Wow, die Heatpipe Anorndung sieht wirklich sehr stark aus....
Tower Design ist ja schon bekannt, glaube trotzdem, dass das ein richtiger High-End Cooler wird.


----------



## jackyjakob (4. Oktober 2010)

*AW: Be Quiet: CPU-Kühler Dark Rock Advanced und Pro vorgestellt*

Wie schließt man eigentlich einen CPU Kühler mit 2 Lüftern richtig an damit auch beide Lüfter richtig je nach CPU Temperatur geregelt werden?

MfG, Jackyjakob


----------



## Bruce112 (4. Oktober 2010)

*AW: Be Quiet: CPU-Kühler Dark Rock Advanced und Pro vorgestellt*

heutzutage  mainboard haben gleich 2   4 pin auf  mainbaord anschlüße 


die lüfter sind ok von bequiet aber zu teuer schmerzgrenze ist 10 euro 

die pwm lüfter kosten schon 18 euro zu teuer


----------



## kress (4. Oktober 2010)

*AW: Be Quiet: CPU-Kühler Dark Rock Advanced und Pro vorgestellt*

Sehn ordentlich aus und heben sich mal wieder von denen ab, was dauernd kommt.


----------



## playerflo88 (4. Oktober 2010)

*AW: Be Quiet: CPU-Kühler Dark Rock Advanced und Pro vorgestellt*



Bruce112 schrieb:


> heutzutage  mainboard haben gleich 2   4 pin auf  mainbaord anschlüße
> 
> 
> die lüfter sind ok von bequiet aber zu teuer schmerzgrenze ist 10 euro
> ...



1.be quiet Silent Wings PWM, 120x120x25mm, 500-1500rpm, 85.5m³/h, 18.5dB(A) (BL023) Preisvergleich bei Geizhals.at Österreich ab 12,50 Euros und nicht 18

2. Nicht vergessen das man 3 Jahre Garantie bekommt,was heist man kann sie nach 2,5 Jahren wo alle anderen Lüfter spätestens anfangen Krach zu machen einfach umtauschen!


----------



## Falcony6886 (4. Oktober 2010)

*AW: Be Quiet: CPU-Kühler Dark Rock Advanced und Pro vorgestellt*

Die Teile kühlen bestimmt ordentlich - sehen aber potthäßlich aus... 
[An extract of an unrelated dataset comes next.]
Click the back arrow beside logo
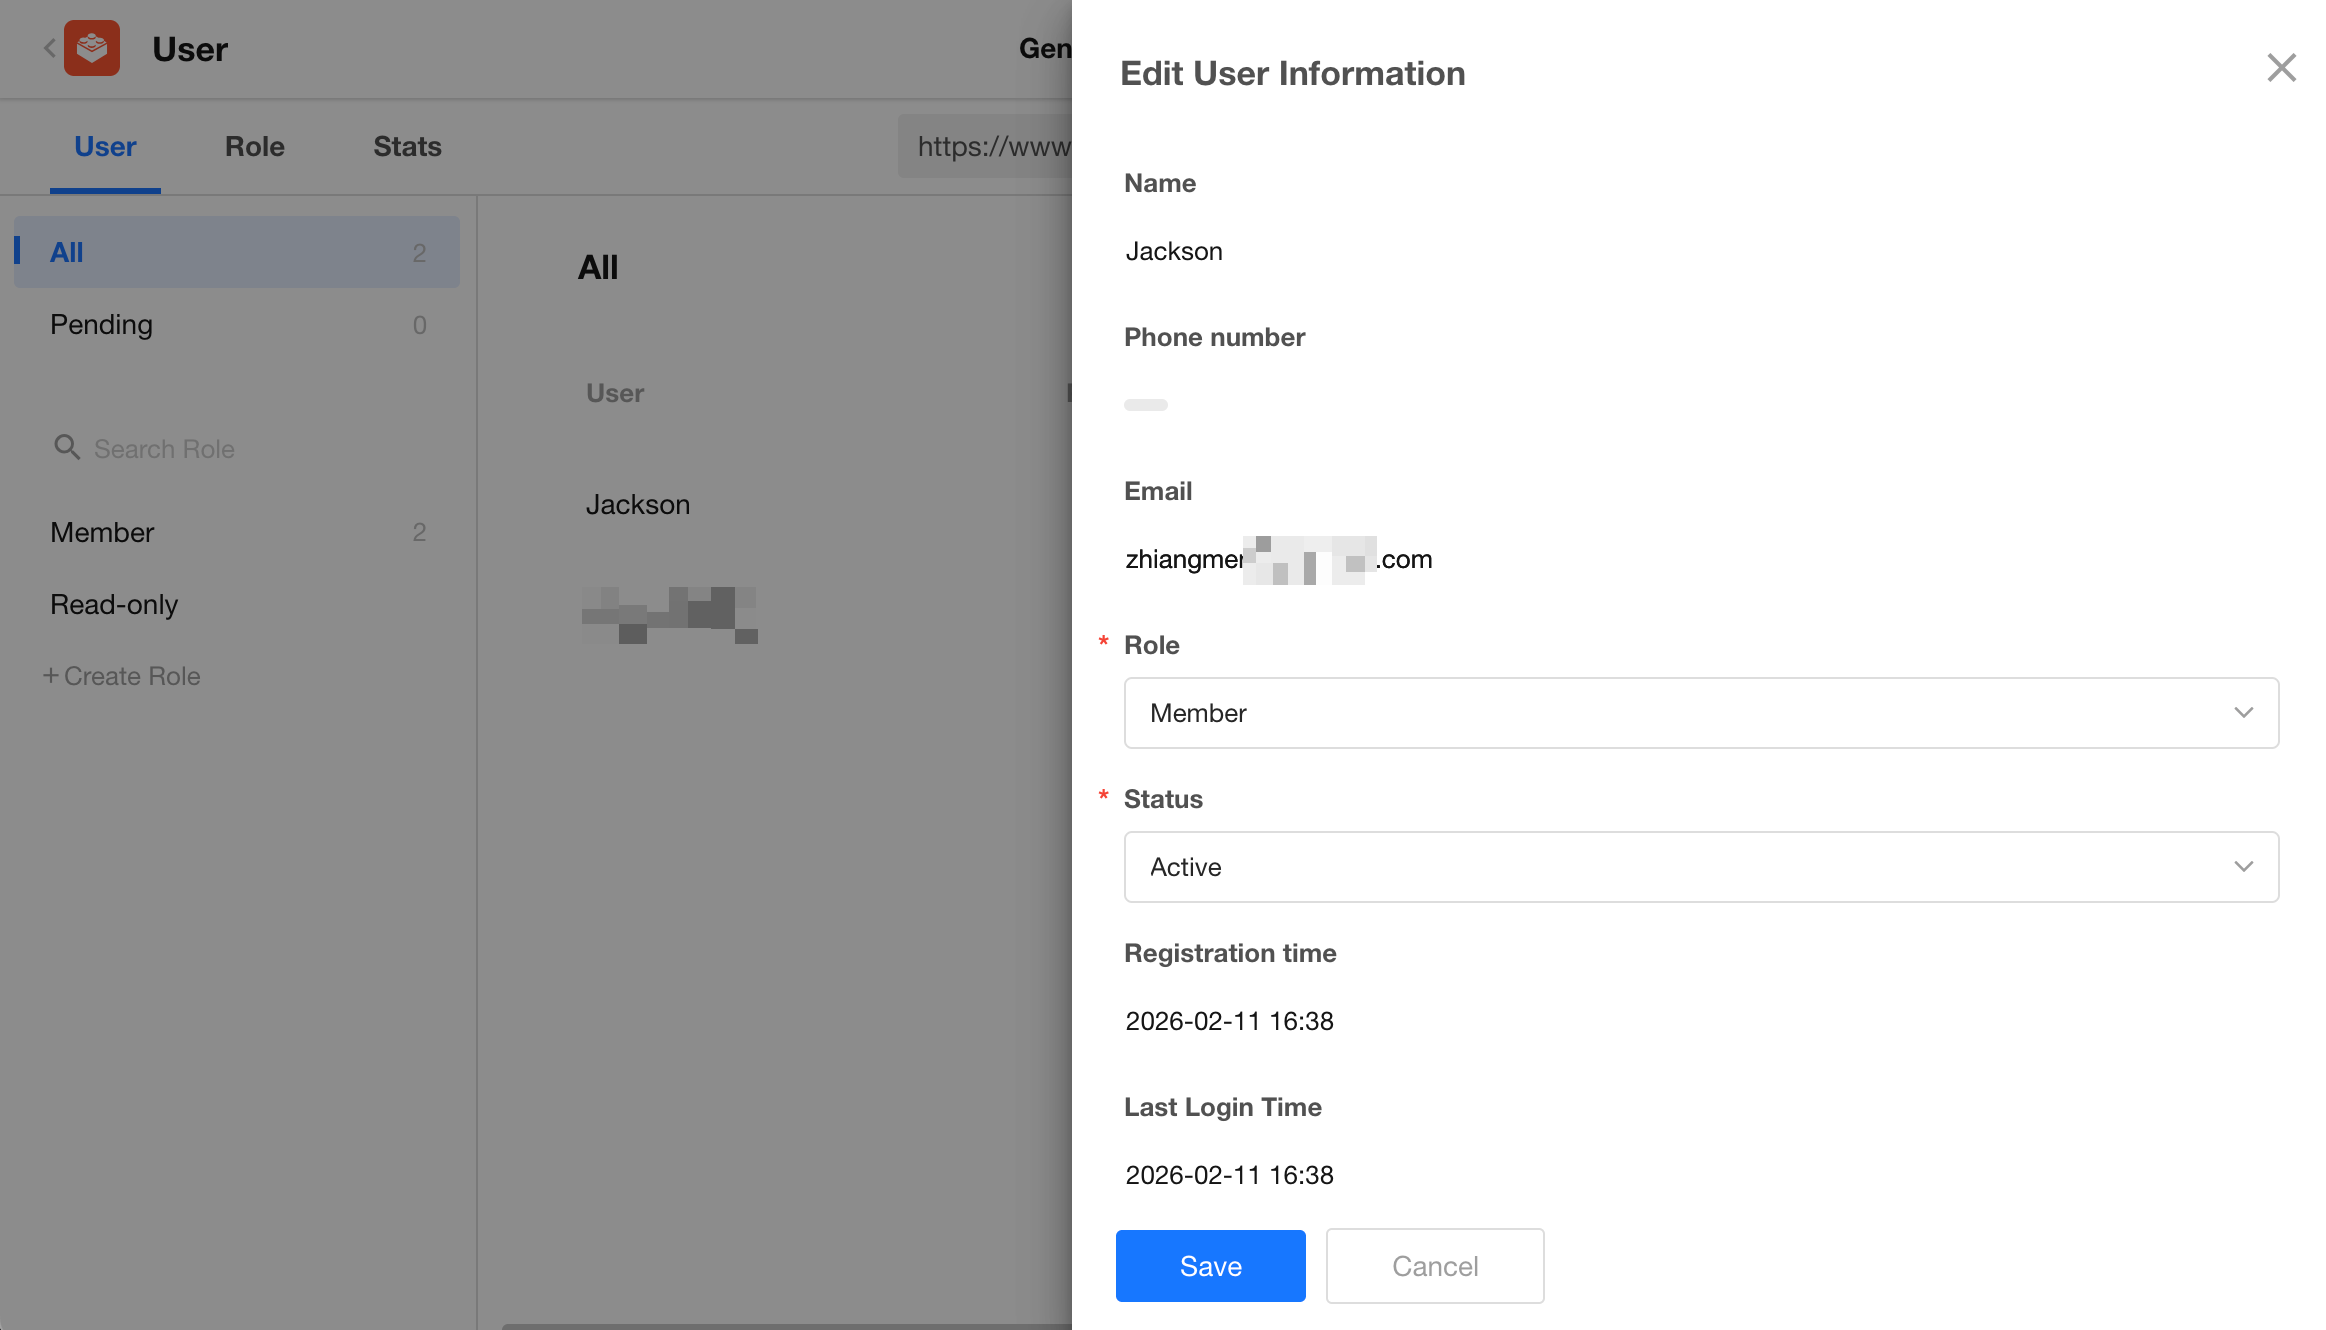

Dann doch lieber einen Kühler von Prolimatech oder Xigmatek... Abgesehen davon, dass mir auch die BeQuiet-Lüfter nicht ins Gehäuse kommen, da sie nicht beleuchtet sind und ich auch für weniger Geld gute Lüfter bekomme, die wesentlich besser aussehen.


----------



## Monstermoe (4. Oktober 2010)

*AW: Be Quiet: CPU-Kühler Dark Rock Advanced und Pro vorgestellt*

Sehr interessant sieht auch das letzte Bild aus. 

Wenn ich das richtig sehe müsste das erste ein 40mm und das letzte ein 180mm sein


----------



## RSX (4. Oktober 2010)

*AW: Be Quiet: CPU-Kühler Dark Rock Advanced und Pro vorgestellt*

Perfekt. Genau sowas ist das richtige für mich. Muss nicht besonders aussehen nur gut kühlen. Der "Doppel-Tower" muss göttlich sein, wenn man bedenkt dass das 2 Silent Wings PWM und 7 Heatpipes pro Seite sind!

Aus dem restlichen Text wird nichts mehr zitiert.